2. The method for preparing meltblown polyethylene resin according to claim 1, characterized in that, The inorganic carrier accounts for 70%-90% by weight.

3. The method for preparing meltblown polyethylene resin according to claim 1, characterized in that, The MAO content is 10%-25% by weight.

4. The method for preparing meltblown polyethylene resin according to claim 1, characterized in that, The metallocene compound comprises 1.3%-4.2% by weight.

5. The method for preparing meltblown polyethylene resin according to claim 1, characterized in that, The inorganic carrier is at least one of silica gel, alumina, and molecular sieve; the particle size range of the inorganic carrier is 15-120 μm.

6. The method for preparing meltblown polyethylene resin according to claim 1, characterized in that, The metallocene compound is a substituted dicenocene compound of a Group 4 metal, having the following structure: R1 to R5 may be the same or different, and are independently selected from H or C1-C4 alkyl groups; M is titanium, zirconium or hafnium.

7. The method for preparing meltblown polyethylene resin according to claim 6, characterized in that, The metallocene compound is at least one of titanium dichlorodicyclopentadiene, zirconium dichlorodicyclopentadiene, hafnium dichlorodicyclopentadiene, di(n-butylcendichloride), and di(n-propylcendichloride).

8. The method for preparing meltblown polyethylene resin according to claim 1, characterized in that, The activator is at least one of alkylaluminum and methylaluminoxane; the molar ratio of aluminum in the activator to the metal in the metallocene catalyst is 50-2000.

9. The method for preparing meltblown polyethylene resin according to claim 1, characterized in that, The comonomer is at least one of propylene, butene, and hexene; the comonomer accounts for less than 20% of the total molar proportion of ethylene and the comonomer.

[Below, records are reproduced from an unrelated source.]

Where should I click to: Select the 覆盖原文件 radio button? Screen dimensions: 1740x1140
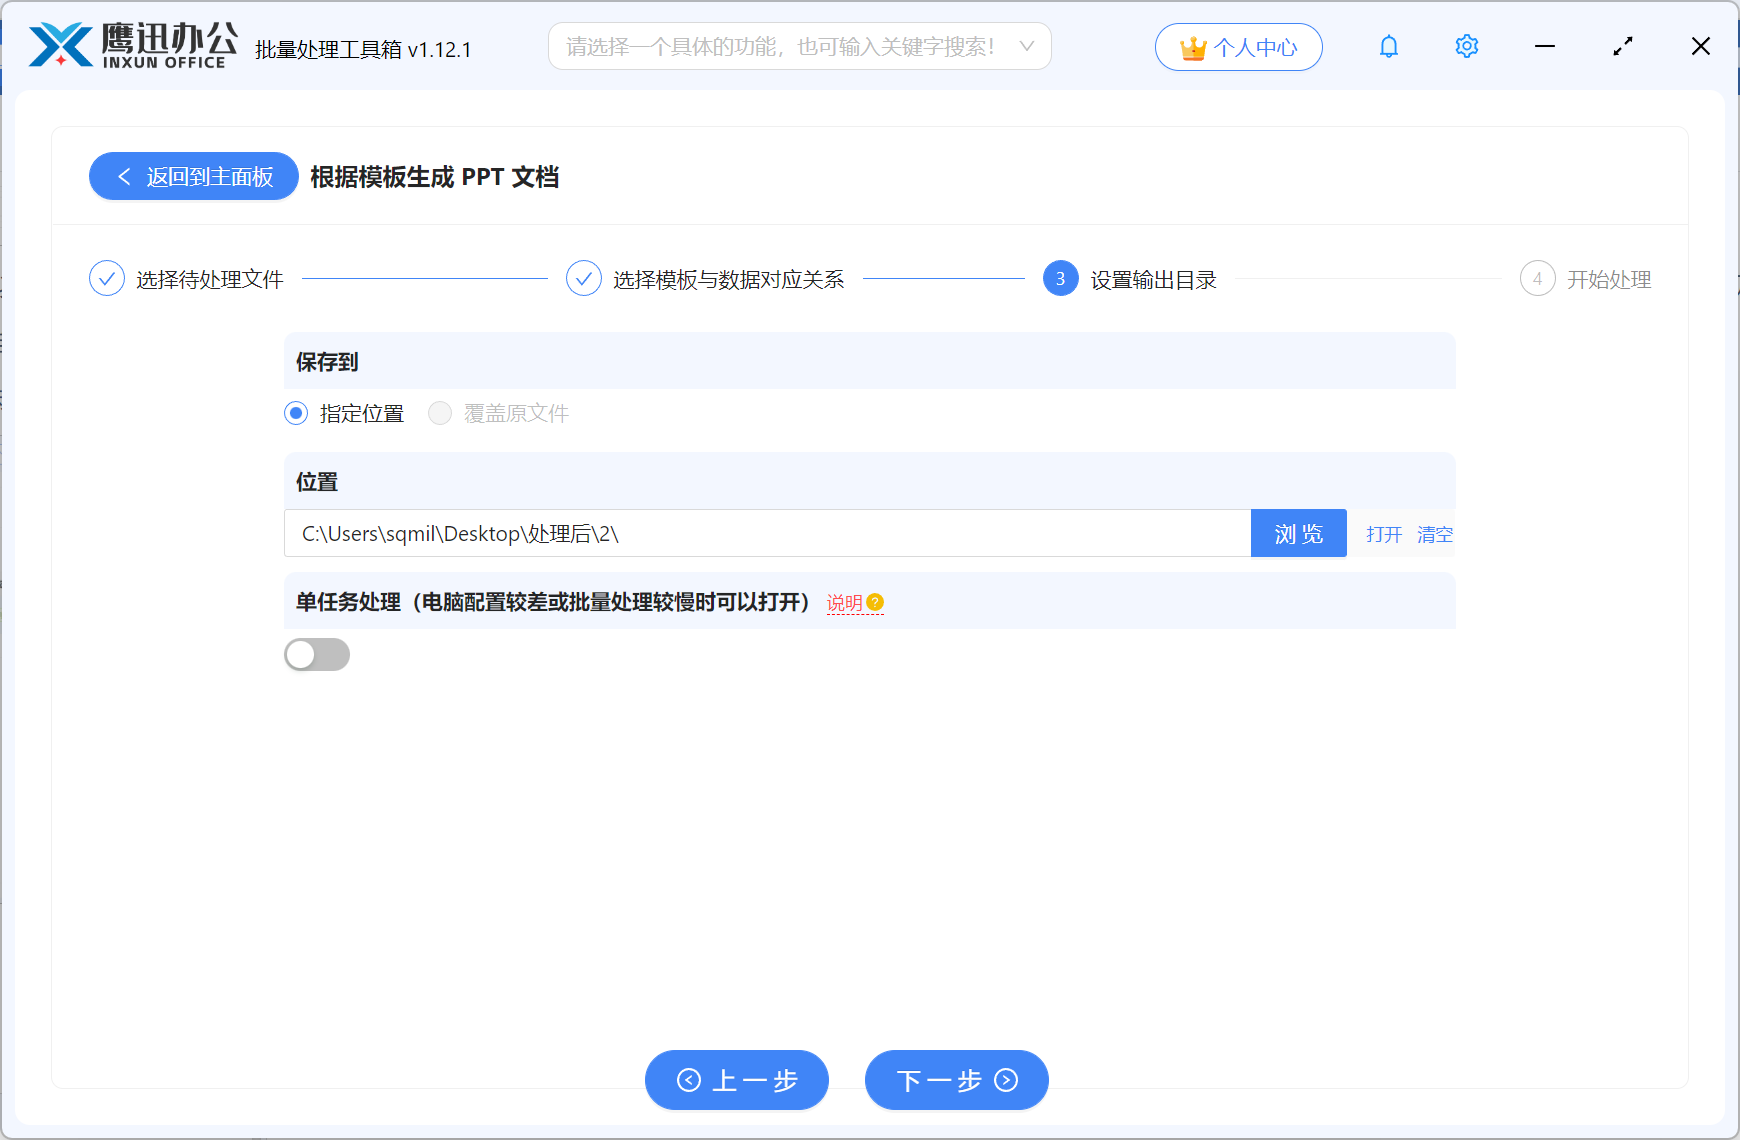(440, 413)
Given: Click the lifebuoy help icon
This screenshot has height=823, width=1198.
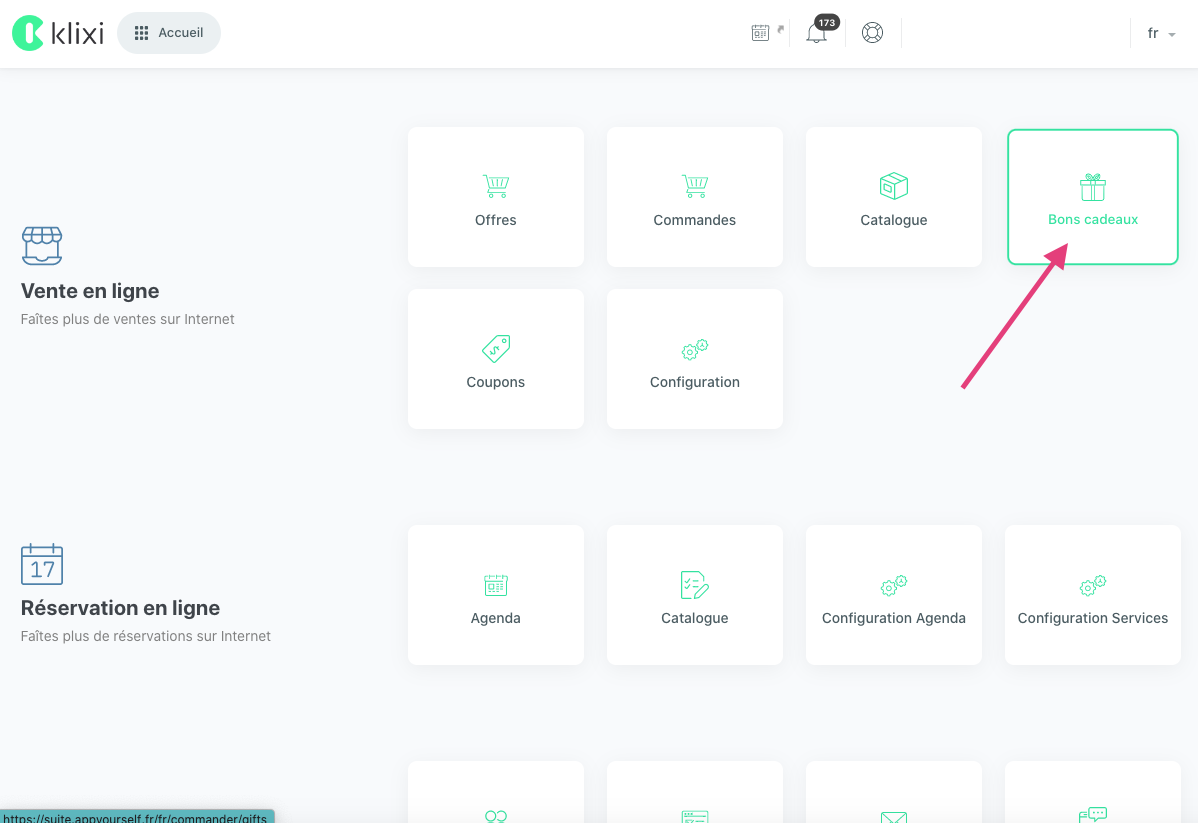Looking at the screenshot, I should tap(872, 33).

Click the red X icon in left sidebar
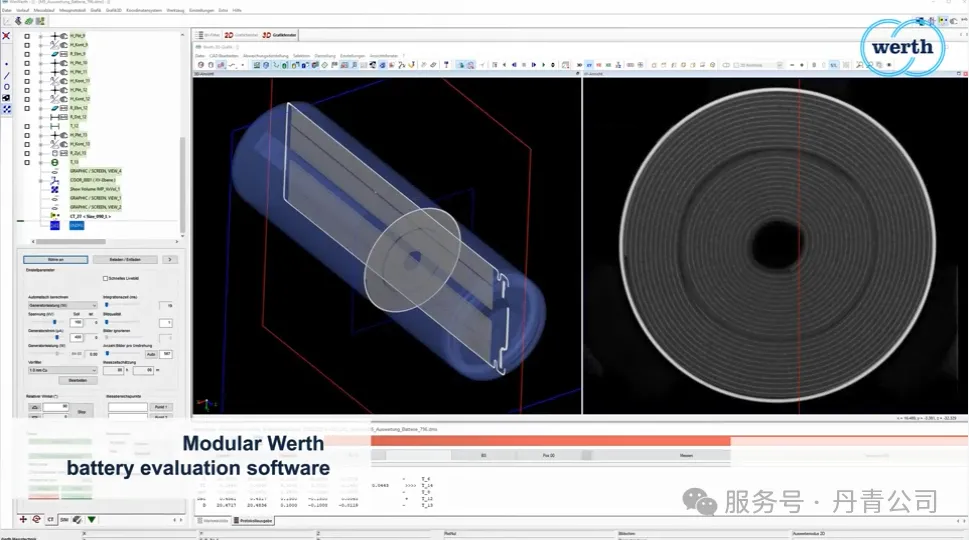tap(7, 35)
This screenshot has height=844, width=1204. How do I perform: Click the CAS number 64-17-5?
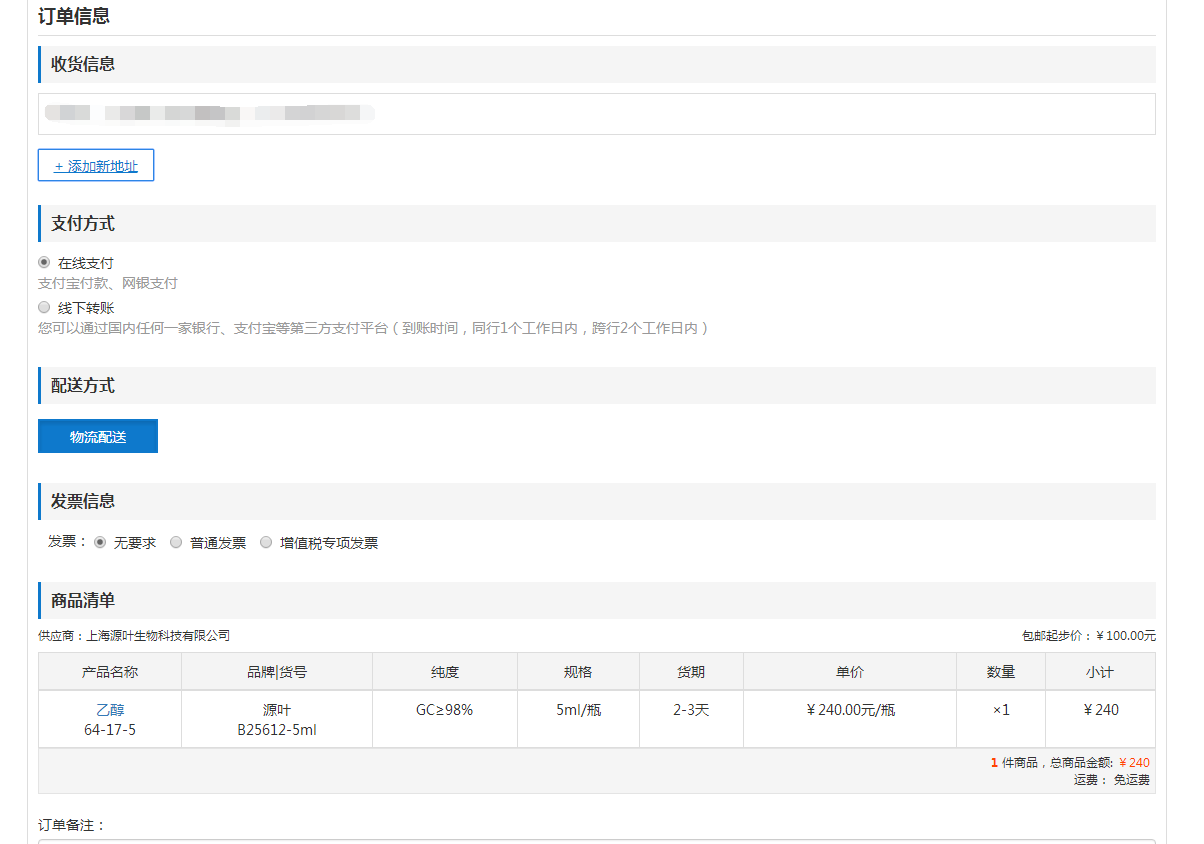(110, 730)
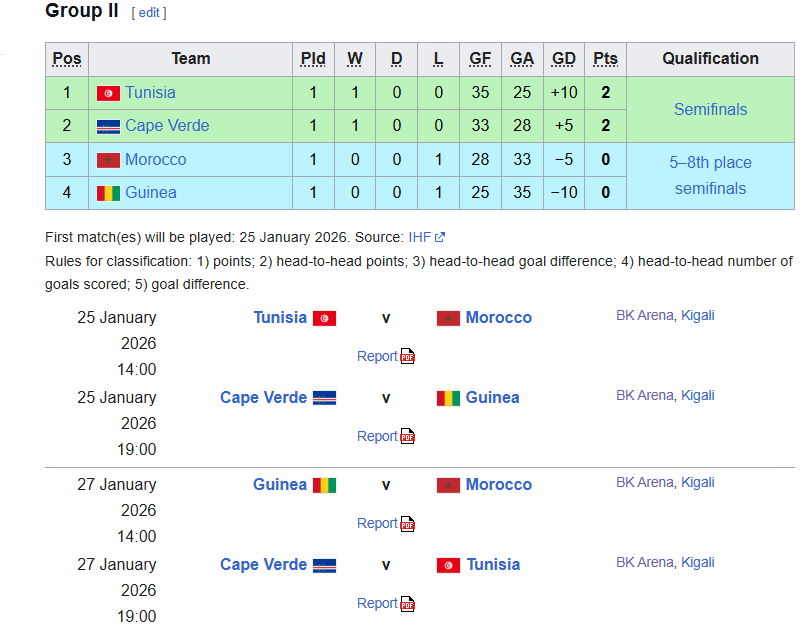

10. The method for preparing meltblown polyethylene resin according to claim 1, characterized in that, The molecular weight regulator is hydrogen, and the molar ratio of hydrogen to ethylene does not exceed 20 mol.

11. The method for preparing meltblown polyethylene resin according to claim 1, characterized in that, The polymerization reaction is carried out at a temperature of 70-100℃, for a reaction time of 30-150 min, and at a pressure of 0.5-2.0 MPa.

12. The method for preparing meltblown polyethylene resin according to claim 1, characterized in that, Antioxidants are also added during the granulation process.

13. A meltblown polyethylene resin, characterized in that, The meltblown polyethylene resin obtained by the preparation method according to any one of claims 1-12 has a melt flow rate of 150-750 g / 10 min and a melting point of 115-135 °C.